The prior art includes two kinds of directions, and a kind of is the detection mode of document similarity degree, this kind of detection method cannot have
The duplicate contents of effect detection text block, another kind is the detection mode of the length of identical content blocks, this kind of detection method cannot have
The similarity degree of effect detection document, that is to say, that the prior art accurately cannot all be detected document very much.
The content of the invention
It is existing to solve the present invention provides a kind of method of document detection, server and computer-readable recording medium
The problem of inaccurate to document detection in technology.
On the one hand, the present invention provides a kind of method of document detection, this method to include:The fingerprint of the default document of structure
Storehouse, the fingerprint base are used for the characteristic for storing the default document;According to the characteristic in the fingerprint base, to be checked
Survey document and carry out similarity detection and the detection of document multiplicity.

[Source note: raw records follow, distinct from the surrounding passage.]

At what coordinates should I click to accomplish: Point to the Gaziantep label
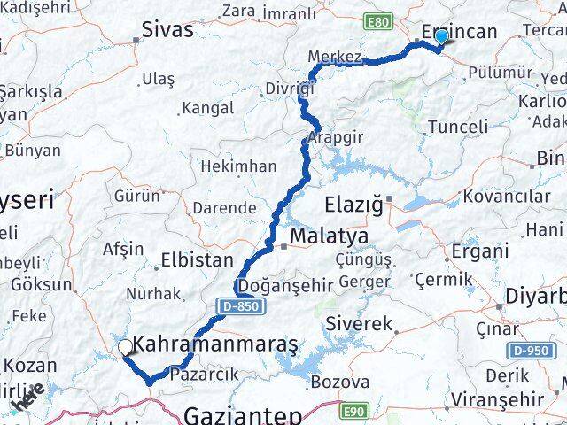[244, 414]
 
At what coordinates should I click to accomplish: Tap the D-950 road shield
[529, 351]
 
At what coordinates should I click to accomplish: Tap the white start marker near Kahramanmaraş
[126, 348]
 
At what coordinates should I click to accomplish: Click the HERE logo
[27, 402]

Further, the fingerprint base of the default document of the structure, specifically includes:The content in default document is extracted, is used
Local sensitivity hash algorithm generates the Feature Words and tagged word of the default document, and obtains the sentence in the default document
Block, fingerprint base is stored in by the Feature Words, the tagged word and the statement block.
Further, the characteristic in the fingerprint base, similarity detection and document are carried out to document to be detected
Multiplicity detects, and specifically includes:According to the characteristic of the fingerprint base and document to be checked, to document to be checked and default document into
Row similarity detects, and carries out document multiplicity detection to document to be checked and default document.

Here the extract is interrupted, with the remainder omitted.